◆ Data entries
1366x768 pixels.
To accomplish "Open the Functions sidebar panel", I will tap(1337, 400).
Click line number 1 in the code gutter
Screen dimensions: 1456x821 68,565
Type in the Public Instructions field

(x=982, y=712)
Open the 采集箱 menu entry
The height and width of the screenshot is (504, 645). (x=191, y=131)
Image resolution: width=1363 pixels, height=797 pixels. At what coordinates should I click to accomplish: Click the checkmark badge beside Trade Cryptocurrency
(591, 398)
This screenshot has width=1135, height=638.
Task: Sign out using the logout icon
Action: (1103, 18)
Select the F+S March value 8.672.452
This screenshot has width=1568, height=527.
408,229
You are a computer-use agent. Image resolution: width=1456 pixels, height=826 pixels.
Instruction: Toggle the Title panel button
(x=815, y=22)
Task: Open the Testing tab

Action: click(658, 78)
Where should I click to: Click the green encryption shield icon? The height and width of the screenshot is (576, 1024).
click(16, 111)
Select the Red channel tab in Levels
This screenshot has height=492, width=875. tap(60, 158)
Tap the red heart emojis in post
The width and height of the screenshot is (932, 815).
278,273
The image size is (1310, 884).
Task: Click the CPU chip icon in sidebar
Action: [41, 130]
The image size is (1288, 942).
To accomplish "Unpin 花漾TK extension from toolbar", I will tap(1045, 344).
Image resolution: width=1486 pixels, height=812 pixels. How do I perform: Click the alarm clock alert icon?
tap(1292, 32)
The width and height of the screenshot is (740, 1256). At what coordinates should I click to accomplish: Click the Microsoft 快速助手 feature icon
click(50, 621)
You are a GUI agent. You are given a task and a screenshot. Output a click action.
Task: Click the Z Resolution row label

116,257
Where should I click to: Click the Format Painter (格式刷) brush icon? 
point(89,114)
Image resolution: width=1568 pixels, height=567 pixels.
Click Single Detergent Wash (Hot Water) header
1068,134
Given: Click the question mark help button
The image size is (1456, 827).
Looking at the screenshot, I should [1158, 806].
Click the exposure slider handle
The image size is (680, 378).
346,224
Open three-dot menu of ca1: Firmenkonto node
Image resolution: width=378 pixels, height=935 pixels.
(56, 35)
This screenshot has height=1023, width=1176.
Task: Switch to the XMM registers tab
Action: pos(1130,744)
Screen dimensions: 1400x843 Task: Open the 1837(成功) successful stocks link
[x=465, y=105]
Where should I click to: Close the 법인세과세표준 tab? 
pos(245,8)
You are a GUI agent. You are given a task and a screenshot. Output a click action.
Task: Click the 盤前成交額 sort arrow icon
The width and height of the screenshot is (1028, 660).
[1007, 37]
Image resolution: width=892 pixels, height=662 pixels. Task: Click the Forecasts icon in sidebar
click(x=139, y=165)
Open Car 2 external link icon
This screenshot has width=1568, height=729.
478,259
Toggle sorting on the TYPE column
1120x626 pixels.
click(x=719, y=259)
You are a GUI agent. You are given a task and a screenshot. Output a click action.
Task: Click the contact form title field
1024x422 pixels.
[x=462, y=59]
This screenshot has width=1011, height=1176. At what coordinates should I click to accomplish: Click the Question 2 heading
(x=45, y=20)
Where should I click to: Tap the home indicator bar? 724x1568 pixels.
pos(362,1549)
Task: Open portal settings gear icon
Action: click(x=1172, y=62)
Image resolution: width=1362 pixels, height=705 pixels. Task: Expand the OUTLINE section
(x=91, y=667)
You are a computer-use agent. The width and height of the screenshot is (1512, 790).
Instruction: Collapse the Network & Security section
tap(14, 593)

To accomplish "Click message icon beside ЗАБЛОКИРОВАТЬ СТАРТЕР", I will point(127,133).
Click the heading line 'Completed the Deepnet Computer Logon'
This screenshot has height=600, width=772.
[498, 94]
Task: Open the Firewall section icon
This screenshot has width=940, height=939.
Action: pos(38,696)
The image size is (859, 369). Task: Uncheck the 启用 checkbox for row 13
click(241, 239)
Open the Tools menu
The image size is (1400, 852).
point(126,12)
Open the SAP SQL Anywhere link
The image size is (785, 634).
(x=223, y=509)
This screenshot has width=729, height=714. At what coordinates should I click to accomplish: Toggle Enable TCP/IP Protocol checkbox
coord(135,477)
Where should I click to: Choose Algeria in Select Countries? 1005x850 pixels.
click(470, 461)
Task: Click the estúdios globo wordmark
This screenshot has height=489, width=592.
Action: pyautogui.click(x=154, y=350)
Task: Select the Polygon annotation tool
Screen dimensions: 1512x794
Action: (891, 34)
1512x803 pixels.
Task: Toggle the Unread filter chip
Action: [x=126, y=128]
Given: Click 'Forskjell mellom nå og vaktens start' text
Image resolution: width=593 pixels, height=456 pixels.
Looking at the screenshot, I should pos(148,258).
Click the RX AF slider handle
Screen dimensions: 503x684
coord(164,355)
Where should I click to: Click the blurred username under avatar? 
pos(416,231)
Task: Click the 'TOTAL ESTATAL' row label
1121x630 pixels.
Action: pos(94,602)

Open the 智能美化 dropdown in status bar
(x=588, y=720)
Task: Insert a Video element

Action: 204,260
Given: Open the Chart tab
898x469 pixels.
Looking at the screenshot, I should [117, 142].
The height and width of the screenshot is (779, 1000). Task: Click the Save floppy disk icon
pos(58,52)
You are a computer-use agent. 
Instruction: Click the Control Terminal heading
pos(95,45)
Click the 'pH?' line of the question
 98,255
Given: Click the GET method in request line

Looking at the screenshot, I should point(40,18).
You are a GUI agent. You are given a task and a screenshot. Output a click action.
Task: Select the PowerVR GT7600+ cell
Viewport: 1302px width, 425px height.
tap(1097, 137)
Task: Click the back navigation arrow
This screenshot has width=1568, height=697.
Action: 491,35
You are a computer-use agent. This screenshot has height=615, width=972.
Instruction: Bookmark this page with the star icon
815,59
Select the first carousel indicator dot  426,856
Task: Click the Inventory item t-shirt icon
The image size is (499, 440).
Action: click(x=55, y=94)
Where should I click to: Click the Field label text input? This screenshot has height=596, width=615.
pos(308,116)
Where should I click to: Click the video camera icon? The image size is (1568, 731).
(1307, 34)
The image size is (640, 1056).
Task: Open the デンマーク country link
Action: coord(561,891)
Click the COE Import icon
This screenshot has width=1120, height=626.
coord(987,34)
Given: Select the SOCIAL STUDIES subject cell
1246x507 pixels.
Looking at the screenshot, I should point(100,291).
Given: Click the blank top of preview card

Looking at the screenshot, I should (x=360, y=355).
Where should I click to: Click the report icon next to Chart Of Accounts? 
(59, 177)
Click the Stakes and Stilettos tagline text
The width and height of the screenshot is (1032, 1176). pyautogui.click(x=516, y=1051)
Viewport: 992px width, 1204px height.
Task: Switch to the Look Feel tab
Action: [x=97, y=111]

◆ ASSIGNED TASK
Among the lines above, find those holding "arrow" and copy each one.

◆ YOUR SOLUTION
Task: Click the 盤前成交額 sort arrow icon
Task: Click the back navigation arrow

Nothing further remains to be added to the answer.